More Happiness, More Suicide?

April 27, 2011
Dinah Miller, MD

Why is it that the happiest places also have the highest suicide rates?

The following was originally posted to the HCPLive network blog Shrink Rap.

On Tara Parker-Pope's NY Times Well Blog, she tells us that places where people are the happiest, for example Denmark & Sweden, also have the highest suicide rates. This is perplexing.
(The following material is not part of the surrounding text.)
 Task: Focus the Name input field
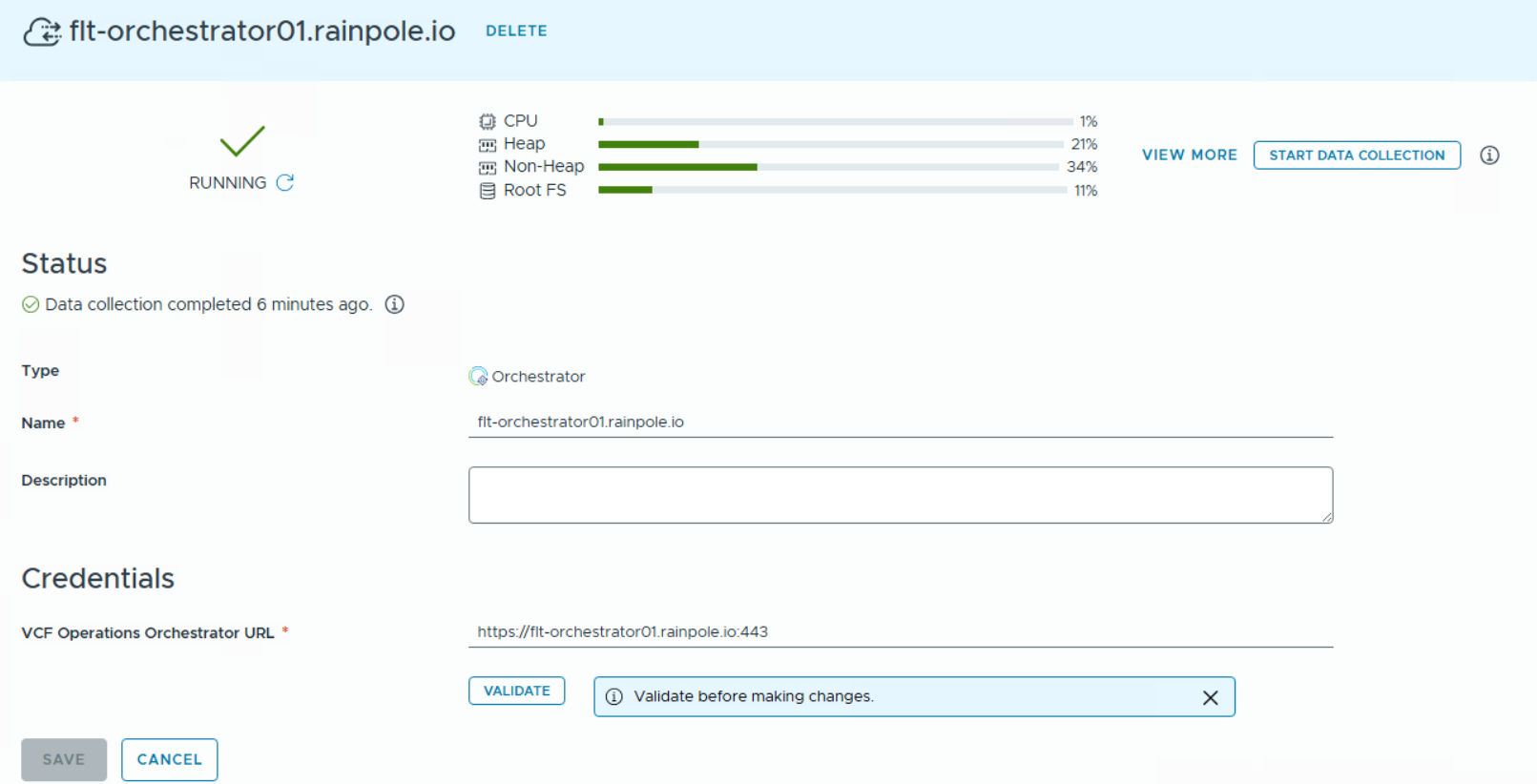(x=900, y=422)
And apparently, the various United States are also ranked. New Jersey, where I grew up, is the 47th happiest state-- surprising given Full Serve gasoline, good pizza, and beaches. You were looking for something more out of life? Also it has the 47th suicide rate, so the miserable apparently tough it out.

Ms. Parker-Pope writes:

After analyzing the data, the researchers found a relationship between overall happiness and risk of suicide. In general, states with high levels of life satisfaction had higher suicide rates, according to the report, which has been accepted for publication in The Journal of Economic Behavior and Organization.

“Perhaps for those at the bottom end, in a way their situation may seem worse in relative terms, when compared with people who are close to them or their neighbors,’’ said Stephen Wu, associate professor of economics at Hamilton College. “For someone who is quite unhappy, the relative comparison may lead to more unhappiness and depression.”Dr. Wu noted that other studies have found that people react differently to low income or unemployment depending on how common it is in their community. “If a lot more other people around them are unemployed, it doesn’t seem so devastating,’’ he said.

I'm not sure one idea leads to another. Could there be another factor here? How do suicide rates correlate with the availability of mental health professionals, for example? Or with the price of chocolate in a give region? And how happy is my state?